Jamie was still wanting to party, I was coming to the end of my raving days.

I had a great time doing it.

I had no regrets about doing any of it.

But I just couldn't do it anymore.

I was no longer wanting to take drugs, he had no intention of stopping. I was wanting to settle down a bit, find a job, start being more responsible, I guess—Jamie had no intention of ever staying in one place for too long.

We were in love, but out of sync.

In hindsight, it was at this point, that I should have walked away.

No, I should have actually ran for the faraway hills. But I didn't. I had fallen in love with Jamie, and I was hooked on his love. I was hooked on all the things that I imagined we could be.
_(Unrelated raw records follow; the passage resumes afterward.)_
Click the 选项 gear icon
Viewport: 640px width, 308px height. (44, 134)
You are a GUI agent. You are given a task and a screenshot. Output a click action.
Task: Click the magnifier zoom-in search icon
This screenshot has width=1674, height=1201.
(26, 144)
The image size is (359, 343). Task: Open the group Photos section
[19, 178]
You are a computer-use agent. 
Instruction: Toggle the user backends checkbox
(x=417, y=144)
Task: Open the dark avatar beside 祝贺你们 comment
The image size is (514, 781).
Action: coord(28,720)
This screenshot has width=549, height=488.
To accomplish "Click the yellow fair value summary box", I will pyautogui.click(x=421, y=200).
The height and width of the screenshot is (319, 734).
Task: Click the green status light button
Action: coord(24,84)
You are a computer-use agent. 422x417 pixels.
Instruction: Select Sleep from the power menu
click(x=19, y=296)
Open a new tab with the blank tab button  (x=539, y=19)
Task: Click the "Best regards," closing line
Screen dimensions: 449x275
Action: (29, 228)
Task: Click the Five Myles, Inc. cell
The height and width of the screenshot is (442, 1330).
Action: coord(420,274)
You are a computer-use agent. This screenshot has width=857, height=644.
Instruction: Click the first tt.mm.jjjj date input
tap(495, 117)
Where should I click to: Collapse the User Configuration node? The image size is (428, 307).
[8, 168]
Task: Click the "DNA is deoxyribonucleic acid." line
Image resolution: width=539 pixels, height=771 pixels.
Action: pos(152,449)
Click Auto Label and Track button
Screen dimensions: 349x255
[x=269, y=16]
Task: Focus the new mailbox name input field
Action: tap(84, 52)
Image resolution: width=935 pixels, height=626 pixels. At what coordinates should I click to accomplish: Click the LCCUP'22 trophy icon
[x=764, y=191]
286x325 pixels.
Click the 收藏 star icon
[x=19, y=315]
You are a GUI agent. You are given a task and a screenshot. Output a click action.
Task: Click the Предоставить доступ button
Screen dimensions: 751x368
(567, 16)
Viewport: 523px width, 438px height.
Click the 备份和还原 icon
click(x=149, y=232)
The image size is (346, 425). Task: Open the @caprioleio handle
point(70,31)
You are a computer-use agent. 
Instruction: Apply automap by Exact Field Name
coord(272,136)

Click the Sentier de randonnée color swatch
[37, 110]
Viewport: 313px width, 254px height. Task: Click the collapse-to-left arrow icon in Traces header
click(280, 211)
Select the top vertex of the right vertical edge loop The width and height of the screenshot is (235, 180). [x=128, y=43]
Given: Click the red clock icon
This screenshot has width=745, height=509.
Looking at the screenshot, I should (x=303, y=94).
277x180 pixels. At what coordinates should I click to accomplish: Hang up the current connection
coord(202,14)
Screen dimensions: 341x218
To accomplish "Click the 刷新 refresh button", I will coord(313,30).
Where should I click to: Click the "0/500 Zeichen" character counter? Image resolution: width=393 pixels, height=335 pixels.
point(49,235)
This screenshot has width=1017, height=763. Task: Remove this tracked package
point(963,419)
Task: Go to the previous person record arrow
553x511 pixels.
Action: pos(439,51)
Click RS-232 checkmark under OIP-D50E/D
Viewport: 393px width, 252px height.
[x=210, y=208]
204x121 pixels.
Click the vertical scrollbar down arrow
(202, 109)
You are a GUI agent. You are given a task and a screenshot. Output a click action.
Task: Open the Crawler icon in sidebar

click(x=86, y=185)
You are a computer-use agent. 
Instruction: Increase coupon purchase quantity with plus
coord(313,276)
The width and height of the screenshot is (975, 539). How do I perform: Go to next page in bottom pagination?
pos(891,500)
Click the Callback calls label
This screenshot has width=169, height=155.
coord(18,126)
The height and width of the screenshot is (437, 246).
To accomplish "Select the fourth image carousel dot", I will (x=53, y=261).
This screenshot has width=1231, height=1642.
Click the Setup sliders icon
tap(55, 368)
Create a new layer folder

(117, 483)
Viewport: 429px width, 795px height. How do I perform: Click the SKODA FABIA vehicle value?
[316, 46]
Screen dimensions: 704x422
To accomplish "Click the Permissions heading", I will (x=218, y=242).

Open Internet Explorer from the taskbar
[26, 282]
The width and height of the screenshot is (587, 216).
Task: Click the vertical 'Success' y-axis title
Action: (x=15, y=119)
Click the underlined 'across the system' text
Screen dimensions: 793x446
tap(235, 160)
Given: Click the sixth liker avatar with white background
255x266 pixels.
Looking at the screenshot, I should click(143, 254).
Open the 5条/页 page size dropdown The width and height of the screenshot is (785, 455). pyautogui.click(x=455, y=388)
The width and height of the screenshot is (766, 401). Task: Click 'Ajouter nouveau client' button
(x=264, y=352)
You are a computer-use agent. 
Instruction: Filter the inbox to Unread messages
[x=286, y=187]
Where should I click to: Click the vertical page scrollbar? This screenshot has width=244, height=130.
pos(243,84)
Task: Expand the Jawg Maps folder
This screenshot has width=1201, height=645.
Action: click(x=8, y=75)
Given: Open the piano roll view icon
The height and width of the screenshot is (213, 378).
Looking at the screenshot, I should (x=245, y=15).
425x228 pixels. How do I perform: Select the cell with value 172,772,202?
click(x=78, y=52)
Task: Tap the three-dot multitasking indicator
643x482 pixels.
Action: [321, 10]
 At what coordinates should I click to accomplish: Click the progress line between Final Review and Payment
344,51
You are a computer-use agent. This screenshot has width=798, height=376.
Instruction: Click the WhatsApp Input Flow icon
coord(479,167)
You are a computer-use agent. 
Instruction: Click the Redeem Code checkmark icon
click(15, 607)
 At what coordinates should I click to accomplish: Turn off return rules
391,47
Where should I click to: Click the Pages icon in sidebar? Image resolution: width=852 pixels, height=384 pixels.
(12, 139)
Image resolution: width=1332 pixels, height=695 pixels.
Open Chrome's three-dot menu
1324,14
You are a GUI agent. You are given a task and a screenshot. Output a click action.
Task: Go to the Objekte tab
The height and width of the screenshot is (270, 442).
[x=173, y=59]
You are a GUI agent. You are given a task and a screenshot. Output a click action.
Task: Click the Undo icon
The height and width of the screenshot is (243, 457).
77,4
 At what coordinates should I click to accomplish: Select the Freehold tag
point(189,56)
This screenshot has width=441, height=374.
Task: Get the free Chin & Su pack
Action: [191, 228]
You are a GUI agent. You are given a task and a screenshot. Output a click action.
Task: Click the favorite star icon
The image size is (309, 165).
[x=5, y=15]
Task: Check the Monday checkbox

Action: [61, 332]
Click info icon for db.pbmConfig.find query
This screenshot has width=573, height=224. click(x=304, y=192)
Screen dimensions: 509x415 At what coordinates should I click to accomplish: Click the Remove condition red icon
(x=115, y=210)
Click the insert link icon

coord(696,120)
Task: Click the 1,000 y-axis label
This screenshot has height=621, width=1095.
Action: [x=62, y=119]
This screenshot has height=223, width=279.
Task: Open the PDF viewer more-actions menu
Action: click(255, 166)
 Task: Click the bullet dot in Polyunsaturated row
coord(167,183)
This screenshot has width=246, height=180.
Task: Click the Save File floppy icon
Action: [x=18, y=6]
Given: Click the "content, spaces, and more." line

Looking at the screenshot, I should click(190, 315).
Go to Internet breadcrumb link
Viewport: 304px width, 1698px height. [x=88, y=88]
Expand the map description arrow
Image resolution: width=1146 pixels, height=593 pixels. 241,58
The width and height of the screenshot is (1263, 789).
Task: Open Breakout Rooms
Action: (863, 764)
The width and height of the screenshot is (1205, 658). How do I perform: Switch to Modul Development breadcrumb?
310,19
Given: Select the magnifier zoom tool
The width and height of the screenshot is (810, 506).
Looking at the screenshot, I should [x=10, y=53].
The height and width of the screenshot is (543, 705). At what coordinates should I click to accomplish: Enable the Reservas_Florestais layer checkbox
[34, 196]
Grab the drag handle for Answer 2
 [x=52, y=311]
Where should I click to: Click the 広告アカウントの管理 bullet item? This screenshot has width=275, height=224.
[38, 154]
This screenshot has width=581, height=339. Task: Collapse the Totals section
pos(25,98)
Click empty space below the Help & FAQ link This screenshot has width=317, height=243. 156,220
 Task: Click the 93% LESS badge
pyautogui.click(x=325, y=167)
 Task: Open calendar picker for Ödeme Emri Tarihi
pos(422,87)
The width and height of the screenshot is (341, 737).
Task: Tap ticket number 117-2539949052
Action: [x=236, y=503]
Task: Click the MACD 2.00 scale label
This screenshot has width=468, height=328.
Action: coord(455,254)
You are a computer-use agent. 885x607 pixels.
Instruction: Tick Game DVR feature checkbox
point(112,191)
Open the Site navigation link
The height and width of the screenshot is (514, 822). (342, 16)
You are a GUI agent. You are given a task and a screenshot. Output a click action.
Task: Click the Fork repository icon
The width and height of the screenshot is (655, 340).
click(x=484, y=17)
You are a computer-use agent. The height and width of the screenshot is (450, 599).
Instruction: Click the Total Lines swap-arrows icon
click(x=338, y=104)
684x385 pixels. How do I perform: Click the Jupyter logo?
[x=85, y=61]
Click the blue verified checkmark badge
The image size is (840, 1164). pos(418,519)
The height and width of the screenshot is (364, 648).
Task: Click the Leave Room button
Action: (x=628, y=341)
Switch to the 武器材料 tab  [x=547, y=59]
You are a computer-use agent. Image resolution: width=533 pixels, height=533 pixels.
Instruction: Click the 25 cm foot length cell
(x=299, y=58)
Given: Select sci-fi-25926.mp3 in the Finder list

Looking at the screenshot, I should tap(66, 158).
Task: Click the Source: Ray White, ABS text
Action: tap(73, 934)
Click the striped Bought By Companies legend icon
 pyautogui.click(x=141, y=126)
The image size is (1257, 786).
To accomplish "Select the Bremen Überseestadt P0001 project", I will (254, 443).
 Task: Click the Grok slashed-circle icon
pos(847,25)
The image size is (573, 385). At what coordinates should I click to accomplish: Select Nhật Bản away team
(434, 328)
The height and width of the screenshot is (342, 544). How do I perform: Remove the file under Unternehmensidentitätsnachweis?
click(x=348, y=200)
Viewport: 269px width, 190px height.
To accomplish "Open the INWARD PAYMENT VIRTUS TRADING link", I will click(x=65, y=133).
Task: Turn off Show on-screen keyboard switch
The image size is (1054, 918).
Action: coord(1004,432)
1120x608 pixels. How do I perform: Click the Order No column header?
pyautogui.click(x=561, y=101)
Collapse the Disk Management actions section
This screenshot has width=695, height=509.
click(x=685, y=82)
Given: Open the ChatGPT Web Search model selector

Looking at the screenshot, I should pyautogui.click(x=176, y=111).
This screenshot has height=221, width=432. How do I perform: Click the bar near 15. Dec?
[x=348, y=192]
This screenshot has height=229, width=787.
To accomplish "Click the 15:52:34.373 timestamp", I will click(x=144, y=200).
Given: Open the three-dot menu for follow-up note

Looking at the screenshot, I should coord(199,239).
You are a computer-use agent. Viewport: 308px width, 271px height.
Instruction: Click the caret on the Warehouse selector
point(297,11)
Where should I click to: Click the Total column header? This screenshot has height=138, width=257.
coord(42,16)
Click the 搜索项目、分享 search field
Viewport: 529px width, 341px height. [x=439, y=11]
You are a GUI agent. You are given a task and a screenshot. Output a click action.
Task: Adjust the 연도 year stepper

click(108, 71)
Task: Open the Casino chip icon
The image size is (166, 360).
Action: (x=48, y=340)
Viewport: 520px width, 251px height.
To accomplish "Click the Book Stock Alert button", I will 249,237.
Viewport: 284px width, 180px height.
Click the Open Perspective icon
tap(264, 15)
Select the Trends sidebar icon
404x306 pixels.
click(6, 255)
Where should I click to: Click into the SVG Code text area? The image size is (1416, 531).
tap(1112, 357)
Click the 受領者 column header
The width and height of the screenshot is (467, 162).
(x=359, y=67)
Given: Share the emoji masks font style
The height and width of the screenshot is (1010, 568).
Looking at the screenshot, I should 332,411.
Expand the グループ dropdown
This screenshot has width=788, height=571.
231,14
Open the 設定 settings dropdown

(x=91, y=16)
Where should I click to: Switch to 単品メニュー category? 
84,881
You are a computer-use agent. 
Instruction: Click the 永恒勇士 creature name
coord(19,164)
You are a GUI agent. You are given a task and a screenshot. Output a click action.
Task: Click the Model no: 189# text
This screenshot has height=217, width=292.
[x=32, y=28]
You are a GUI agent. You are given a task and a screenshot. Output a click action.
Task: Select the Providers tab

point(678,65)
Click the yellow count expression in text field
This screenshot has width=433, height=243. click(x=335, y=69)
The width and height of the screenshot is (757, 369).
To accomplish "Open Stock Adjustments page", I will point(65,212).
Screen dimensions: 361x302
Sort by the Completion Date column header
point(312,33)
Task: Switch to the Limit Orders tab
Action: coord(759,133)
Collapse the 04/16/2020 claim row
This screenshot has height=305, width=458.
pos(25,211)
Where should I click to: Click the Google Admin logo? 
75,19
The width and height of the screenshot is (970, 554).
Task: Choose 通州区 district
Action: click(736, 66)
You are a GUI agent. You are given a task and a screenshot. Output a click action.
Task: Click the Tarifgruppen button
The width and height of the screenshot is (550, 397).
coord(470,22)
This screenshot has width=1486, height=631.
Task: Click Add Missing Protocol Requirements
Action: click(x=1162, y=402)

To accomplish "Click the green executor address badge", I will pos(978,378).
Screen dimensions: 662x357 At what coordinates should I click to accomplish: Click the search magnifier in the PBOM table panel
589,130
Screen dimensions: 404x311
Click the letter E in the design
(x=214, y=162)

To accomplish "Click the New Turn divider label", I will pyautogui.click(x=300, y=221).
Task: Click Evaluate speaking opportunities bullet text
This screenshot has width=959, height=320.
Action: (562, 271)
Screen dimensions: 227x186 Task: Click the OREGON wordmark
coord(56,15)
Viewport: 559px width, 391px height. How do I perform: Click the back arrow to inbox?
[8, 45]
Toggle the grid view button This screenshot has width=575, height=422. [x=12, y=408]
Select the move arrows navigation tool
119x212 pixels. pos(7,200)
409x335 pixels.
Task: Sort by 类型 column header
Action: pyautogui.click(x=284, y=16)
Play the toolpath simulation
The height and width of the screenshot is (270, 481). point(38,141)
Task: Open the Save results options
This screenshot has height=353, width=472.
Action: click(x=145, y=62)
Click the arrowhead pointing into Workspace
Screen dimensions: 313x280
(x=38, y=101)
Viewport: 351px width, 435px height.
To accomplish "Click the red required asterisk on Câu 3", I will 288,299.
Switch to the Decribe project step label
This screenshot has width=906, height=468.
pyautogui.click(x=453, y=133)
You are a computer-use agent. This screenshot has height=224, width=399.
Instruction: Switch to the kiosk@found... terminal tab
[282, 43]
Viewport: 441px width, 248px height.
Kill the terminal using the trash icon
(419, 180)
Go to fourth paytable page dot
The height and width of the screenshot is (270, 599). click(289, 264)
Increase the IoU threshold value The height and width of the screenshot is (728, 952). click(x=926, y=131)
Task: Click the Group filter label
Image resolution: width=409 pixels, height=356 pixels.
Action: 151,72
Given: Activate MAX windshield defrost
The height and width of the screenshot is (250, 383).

The writer in me, she had her beautiful and complicated muse. The writer in me, adored his fearless passion for music. With Jamie, I was experiencing things that I'd never experienced with anyone before. That alone, made me want to be with him. Whatever the cost, he was mine.

You would think that when I discovered his birthday was on the exact same day as my mum's, you would think that the red flag would have flapped around in front of me, wouldn't you?

Yet it didn't.

I chose to ignore the promises to myself.

I chose to ignore the red flags.

I just chose to ignore anything negative that would sometimes creep into my mind, because I loved my unpredictable Piscean. Yup, my heart had well and truly fallen into the hands of a nomadic dreamer.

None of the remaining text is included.